検疫は、テストを削除するか、パイプラインの進行を妨げ続けるかの中間的な選択肢として位置付けられている。検疫されたテストは引き続き実行され、結果が記録されるが、合否判定によってパイプラインの進行が妨げられることはない。この機能は、対象を絞った判断のためのワンクリック手動検疫と、手動介入なしに設定可能な失敗率のしきい値を隔離されたテストに適用するオプトイン自動検疫によって利用できる。
復旧メカニズムは極めて重要であると強調されている。検疫されたテストは実行を継続し、合否判定を継続的に監視する。自動的に検疫されたテストは、失敗率が設定されたしきい値を下回ると自動的に復旧するように設定されているが、手動で検疫されたテストは、ブロック状態に戻るには意図的な操作が必要だ。このアプローチは、長期間放置されたスキップリストが気付かないうちにカバレッジを低下させるというよくある落とし穴を防ぐことを目的としている。
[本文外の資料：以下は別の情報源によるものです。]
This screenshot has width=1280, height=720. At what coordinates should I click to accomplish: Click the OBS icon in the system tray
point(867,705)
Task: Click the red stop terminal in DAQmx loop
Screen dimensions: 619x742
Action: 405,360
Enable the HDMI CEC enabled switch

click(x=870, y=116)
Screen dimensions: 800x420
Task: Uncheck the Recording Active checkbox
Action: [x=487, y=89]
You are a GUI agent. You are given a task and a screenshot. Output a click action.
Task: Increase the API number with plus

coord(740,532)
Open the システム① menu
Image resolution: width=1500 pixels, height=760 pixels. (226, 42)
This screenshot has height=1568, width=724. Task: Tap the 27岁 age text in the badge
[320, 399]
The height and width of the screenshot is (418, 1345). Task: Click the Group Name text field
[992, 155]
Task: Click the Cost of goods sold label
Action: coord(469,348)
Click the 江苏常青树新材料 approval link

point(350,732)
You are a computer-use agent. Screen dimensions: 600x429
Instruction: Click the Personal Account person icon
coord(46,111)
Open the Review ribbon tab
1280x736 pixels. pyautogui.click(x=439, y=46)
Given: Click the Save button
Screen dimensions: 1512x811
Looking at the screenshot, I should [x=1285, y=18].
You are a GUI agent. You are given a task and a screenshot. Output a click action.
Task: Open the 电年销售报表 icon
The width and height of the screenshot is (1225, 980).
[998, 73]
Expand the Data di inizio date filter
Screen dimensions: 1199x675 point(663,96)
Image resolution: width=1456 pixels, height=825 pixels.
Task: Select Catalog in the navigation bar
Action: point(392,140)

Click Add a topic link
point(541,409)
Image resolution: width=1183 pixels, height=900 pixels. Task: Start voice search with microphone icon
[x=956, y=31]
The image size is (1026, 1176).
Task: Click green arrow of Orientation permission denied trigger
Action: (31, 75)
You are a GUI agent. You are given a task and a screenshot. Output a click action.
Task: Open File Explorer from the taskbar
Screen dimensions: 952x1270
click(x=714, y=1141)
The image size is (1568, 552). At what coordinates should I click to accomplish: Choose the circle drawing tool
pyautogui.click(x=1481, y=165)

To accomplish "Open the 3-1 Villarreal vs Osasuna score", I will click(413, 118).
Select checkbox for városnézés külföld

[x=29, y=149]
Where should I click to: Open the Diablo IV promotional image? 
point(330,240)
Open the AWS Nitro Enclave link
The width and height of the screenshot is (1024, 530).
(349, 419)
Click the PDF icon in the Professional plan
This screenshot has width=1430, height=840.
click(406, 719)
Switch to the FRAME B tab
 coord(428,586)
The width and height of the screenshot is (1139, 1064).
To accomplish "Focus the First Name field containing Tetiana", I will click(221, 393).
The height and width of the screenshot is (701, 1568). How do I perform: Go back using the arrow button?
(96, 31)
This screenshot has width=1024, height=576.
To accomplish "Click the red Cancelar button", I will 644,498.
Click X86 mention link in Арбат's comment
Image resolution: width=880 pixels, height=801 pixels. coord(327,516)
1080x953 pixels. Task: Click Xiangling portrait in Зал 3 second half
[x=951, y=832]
CloudBeesは、Smart Testsは、大規模で成熟したテストスイートを管理している顧客と共同で開発されたものであり、その顧客では、絶え間ないテストノイズが日々のデリバリーの妨げとなっていたと述べている。検疫リストは作業バックログとして機能し、エンジニアが責任を負い、失敗率が正常化するまで進捗状況を監視できるようにする。最終的な目標は、信頼できるCIシグナルを回復し、チームが本番環境に届くものを確実に管理できるようにすることだという。